The Corgi ornament with the grinning pup staring back at me. A reminder of a faithful companion who was the one constant in my life for 12 years and across three continents.
These are, of course, all memories of my pre-island holidays. Those holidays evolved over time, of course. Kids grew up. Relationships dissolved. And life moved on in really unexpected ways, as life tends to do.
Lesson #4: Memories Can Be Great Teachers…If You Let Them
Now I find myself on a Caribbean rock, thousands of miles and an ocean separating me from many of my loved ones. My tree today bears all those old memories plus a host of new ones, courtesy of treasures collected during more recent adventures.
A large, shiny union jack in gleaming red and blue. A macrame hand-craft from a new island friend. A tacky yet irresistible sparkly pineapple that I happened upon at the local hardware store. (Yes, our rock has grown up and become more Americanized. Today you can find everything you need for Christmas decorating here. Including large inflatable snowmen. I know, #wtf, right?)
And when I’m being introspective (as putting up a tree tends to make me), I have to face the fact that I’ve given up a lot to chase my dreams. To live life on my own terms.
But let’s be completely honest, ok? No huge decision comes without costs, and I’ve learned that the hard way. Few things bring the outcome of my choices into sharper focus than this bizarre tradition of covering an evergreen tree with lights and ribbon.
But every year I do it despite the emotions that I know come along with opening that Pandora’s box of ornaments. I guess there are just some memories I don’t ever want to forget. Some rituals I will cling to forever.

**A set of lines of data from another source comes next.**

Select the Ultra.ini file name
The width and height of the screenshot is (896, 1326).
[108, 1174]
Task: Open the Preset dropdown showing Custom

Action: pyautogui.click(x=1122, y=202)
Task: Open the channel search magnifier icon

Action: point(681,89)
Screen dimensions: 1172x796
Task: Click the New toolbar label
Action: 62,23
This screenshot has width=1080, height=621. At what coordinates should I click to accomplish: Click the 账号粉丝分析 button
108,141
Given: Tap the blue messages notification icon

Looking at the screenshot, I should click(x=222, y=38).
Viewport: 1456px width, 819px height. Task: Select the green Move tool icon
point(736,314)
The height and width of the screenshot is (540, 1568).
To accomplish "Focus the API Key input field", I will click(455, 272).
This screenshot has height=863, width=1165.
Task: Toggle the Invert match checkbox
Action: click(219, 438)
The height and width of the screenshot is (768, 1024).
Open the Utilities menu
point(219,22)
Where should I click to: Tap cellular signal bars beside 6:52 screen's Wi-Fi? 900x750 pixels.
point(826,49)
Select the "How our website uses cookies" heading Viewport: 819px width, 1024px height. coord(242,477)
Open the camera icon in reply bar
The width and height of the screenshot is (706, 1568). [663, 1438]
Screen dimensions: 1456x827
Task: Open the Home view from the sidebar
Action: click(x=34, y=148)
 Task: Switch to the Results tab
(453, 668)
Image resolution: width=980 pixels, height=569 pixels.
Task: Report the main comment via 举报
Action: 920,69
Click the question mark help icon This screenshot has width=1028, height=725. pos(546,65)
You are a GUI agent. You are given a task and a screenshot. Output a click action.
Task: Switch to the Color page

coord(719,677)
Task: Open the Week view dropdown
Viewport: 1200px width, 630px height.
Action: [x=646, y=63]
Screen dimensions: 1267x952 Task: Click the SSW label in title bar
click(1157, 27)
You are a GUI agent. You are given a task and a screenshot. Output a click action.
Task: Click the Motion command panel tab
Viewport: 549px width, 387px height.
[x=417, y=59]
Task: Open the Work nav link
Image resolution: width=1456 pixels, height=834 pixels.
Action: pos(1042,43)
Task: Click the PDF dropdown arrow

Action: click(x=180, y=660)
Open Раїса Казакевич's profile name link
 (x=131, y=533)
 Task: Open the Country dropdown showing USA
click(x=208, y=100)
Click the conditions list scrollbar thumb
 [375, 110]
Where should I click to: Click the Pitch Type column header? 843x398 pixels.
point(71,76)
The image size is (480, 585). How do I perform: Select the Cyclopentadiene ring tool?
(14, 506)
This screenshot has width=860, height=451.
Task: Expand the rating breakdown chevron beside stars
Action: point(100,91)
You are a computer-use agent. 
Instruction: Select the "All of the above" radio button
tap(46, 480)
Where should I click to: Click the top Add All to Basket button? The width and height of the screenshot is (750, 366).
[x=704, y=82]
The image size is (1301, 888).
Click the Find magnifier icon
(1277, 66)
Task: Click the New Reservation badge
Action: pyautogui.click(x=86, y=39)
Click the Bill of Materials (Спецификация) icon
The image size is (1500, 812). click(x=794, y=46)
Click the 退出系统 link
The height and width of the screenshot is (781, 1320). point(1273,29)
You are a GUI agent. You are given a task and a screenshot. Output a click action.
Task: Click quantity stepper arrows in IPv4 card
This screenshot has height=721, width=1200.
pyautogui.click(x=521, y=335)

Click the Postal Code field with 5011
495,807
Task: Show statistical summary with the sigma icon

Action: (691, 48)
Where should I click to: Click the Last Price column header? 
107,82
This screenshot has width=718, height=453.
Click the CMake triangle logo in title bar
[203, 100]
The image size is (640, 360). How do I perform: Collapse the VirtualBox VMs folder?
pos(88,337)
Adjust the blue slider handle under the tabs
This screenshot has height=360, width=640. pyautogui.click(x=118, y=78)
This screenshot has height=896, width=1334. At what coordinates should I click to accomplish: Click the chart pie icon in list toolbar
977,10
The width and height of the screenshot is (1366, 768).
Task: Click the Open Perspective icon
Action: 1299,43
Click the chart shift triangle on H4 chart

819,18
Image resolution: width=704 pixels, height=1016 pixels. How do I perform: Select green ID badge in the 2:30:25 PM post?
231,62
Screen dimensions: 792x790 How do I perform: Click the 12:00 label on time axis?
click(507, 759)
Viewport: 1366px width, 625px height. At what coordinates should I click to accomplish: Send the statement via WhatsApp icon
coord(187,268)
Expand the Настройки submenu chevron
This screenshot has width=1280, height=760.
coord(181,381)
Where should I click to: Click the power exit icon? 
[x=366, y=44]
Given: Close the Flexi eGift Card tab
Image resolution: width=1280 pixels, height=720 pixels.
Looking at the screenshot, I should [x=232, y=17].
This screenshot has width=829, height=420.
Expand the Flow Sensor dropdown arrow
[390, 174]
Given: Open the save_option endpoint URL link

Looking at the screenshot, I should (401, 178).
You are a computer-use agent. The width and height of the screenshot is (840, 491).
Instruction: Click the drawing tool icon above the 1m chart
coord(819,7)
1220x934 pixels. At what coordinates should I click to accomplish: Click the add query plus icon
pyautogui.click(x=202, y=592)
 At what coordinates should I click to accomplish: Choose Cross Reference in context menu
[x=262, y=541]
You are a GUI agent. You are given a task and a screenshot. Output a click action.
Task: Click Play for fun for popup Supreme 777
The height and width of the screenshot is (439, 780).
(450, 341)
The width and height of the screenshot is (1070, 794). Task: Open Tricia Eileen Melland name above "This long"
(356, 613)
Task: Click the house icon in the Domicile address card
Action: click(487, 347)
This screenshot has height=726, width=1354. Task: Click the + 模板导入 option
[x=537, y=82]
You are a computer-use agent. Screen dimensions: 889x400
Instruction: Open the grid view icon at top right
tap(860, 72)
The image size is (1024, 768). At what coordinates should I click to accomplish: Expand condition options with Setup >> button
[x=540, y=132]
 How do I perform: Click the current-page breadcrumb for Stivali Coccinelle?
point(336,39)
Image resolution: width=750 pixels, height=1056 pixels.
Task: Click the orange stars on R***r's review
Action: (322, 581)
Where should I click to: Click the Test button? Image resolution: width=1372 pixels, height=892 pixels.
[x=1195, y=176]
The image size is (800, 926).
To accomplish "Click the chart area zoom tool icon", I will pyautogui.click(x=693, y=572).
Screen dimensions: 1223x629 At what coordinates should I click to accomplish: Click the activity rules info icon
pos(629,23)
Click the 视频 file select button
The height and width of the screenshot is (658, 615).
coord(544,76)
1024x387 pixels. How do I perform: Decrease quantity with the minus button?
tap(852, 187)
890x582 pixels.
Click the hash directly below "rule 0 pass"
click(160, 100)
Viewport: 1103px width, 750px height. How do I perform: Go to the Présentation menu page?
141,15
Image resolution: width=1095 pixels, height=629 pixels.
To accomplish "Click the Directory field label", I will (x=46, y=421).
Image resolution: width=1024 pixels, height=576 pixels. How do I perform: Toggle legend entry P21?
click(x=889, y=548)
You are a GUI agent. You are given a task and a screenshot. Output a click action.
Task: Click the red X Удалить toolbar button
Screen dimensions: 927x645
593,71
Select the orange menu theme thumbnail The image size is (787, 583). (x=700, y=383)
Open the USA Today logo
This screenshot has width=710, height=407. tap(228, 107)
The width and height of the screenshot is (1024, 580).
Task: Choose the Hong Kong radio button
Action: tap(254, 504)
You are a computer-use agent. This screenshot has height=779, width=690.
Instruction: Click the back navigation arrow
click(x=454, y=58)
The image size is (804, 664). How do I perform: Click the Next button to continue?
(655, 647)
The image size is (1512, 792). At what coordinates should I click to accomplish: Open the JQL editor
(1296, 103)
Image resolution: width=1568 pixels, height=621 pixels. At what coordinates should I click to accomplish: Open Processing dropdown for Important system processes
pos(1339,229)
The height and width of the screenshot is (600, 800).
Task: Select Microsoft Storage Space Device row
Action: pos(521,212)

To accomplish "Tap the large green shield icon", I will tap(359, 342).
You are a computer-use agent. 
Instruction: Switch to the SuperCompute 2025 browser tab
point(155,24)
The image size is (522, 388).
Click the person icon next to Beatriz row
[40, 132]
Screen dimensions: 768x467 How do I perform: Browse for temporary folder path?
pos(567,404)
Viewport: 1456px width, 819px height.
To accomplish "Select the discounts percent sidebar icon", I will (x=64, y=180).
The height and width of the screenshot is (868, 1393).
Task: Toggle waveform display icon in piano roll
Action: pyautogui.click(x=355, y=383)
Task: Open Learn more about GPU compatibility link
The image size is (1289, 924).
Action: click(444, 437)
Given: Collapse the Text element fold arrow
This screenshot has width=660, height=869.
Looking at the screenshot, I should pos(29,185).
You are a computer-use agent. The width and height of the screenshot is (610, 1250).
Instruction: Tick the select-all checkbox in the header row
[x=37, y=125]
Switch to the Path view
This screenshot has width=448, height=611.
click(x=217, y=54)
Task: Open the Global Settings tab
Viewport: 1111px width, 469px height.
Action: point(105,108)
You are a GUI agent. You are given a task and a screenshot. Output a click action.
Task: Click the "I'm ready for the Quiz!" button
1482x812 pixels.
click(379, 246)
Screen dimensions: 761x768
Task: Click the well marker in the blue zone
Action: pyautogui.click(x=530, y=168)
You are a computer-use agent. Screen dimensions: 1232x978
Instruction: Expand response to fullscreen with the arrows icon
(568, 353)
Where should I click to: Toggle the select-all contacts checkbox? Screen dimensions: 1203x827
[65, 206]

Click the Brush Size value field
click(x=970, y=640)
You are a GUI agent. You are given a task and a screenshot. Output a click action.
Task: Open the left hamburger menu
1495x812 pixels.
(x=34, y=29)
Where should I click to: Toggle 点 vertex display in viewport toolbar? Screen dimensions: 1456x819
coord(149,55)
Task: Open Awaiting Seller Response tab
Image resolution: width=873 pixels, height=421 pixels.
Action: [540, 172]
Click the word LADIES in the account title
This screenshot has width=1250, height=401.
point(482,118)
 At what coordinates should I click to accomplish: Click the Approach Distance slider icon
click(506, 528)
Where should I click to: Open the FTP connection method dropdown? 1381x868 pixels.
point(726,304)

Of course, the pretty tree quickly becomes the focal point of my living room – a crazy juxtaposition with the sparkling ocean and palm trees beyond the window behind it – and the sad emotions evaporate just as fast, replaced by appreciation for this Christmas symbol.
I am filled with gratitude. Thankful that something so innocent and unassuming can evoke such a strong reaction. Grateful, too, that I am still around, healthy and able to appreciate and enjoy everything life has given me. Many I knew and loved once have not been so lucky.
And as I pass by the tree in the course of my daily routine, I occasionally stop and gaze at one or another ornament – some old, some new, all treasured. And I realize that it is perfectly OK to conjure up the past. To let it flood you with emotion for a little while. That without these bittersweet memories, life wouldn’t be quite as rich or nuanced. And that you can never fully appreciate how far you’ve come or how much you’ve endured unless you are reminded of a few milestones along the way.
Then I gaze out the window at the vast Caribbean Sea spread out before me, listen to the the palm trees rustling by the pool, look around at the comfortable home I share with a different, smaller family and realize that this is exactly where I am supposed to be right now. That every decision I’ve made, every memory I’ve created, every step I’ve taken, have all guided me to this very spot.
Not consciously, of course. But that’s the way of the universe, isn’t it? If we knew the precise road map ahead of time, how boring would life be? And would we even start the journey?
I also understand, courtesy of this objectively strange tree ritual, that even though decisions might come with high costs, being at peace with yourself is totally worth it. There simply is no other option, actually.
And that makes every tear and drop of sweat absolutely worth it.
Now where did I put my glass of wine? I’ve got more Christmas movies to watch.